Exercise text ::
::::

Bacteria, archaea, and viruses are the ocean's most abundant organisms and drive biogeochemical cycles. Heterotrophic bacteria mineralize organic matter and recycle nutrients; autotrophs fix nitrogen and oxidize reduced compounds. Viruses shape community structure through selective cell lysis. Understanding microbial diversity and metabolic flexibility is essential for predicting ecosystem responses to climate change.
Conduct molecular surveys (16S rRNA gene, metagenomics) to identify dominant taxa in contrasting water masses and depths. Measure heterotrophic bacterial production and respiration rates. Link molecular community data to biogeochemical process rates.
Most marine bacteria cannot be cultured; molecular methods reveal the true diversity. Microbial communities are not random assemblages; they respond predictably to oxygen, nutrients, and temperature. Viruses are not purely destructive parasites; viral shunt pathways can increase nutrient regeneration and alter energy transfer efficiency.
You already know that phytoplankton are the ocean's primary producers and that nutrients cycle through biogeochemical pathways. But phytoplankton are only part of the microbial picture. In every milliliter of seawater, there are roughly a million bacteria, ten million viruses, and thousands of archaea — together comprising more living carbon than all the fish in the ocean combined. These organisms do not merely exist alongside the nutrient cycles you have studied; they *are* the engines that drive them.

::::

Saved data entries

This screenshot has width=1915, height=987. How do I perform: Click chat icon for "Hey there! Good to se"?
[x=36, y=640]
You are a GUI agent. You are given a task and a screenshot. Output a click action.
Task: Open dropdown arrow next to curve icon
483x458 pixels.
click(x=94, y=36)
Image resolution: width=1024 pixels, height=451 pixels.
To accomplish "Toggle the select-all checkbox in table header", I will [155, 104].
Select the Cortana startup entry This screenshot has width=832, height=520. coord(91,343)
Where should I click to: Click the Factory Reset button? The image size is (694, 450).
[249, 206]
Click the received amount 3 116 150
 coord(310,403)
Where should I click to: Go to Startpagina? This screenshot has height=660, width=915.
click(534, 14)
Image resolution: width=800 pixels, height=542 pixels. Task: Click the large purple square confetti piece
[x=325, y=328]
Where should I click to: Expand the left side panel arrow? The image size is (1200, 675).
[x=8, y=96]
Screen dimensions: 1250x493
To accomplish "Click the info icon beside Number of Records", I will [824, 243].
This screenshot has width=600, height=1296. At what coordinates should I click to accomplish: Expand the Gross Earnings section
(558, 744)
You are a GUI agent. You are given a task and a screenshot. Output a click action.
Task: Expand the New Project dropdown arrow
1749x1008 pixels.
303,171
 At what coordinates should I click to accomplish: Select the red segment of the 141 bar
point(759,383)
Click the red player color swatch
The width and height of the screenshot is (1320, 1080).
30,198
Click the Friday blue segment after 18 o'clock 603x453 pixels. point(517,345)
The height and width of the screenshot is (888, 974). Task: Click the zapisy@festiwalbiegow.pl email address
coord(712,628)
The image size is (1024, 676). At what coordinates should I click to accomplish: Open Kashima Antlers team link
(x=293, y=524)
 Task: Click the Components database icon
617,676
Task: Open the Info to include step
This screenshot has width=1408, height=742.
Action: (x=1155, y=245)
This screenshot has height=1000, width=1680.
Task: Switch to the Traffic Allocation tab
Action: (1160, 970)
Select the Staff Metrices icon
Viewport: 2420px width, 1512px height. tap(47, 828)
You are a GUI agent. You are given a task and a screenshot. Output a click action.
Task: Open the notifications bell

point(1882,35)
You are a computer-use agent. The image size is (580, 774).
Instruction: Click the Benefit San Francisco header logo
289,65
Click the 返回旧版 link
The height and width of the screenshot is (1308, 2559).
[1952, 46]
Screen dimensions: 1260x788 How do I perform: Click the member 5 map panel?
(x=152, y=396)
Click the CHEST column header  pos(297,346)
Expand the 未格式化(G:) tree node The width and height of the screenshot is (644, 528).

::::

Assigned task 1 ::
According to the marine microbes text, which three factors do microbial communities respond to predictably?
Assigned task 2 ::
Using the marine microbes text, explain why molecular methods are used to study marine bacterial diversity.
Assigned task 3 ::
In the marine microbes text, roughly how many viruses are in every milliliter of seawater?

Task result 1 ::
Oxygen, nutrients, and temperature.

Task result 2 ::
Most marine bacteria cannot be cultured, so culturing misses much of the community. Molecular methods reveal the true diversity.

Task result 3 ::
Roughly ten million.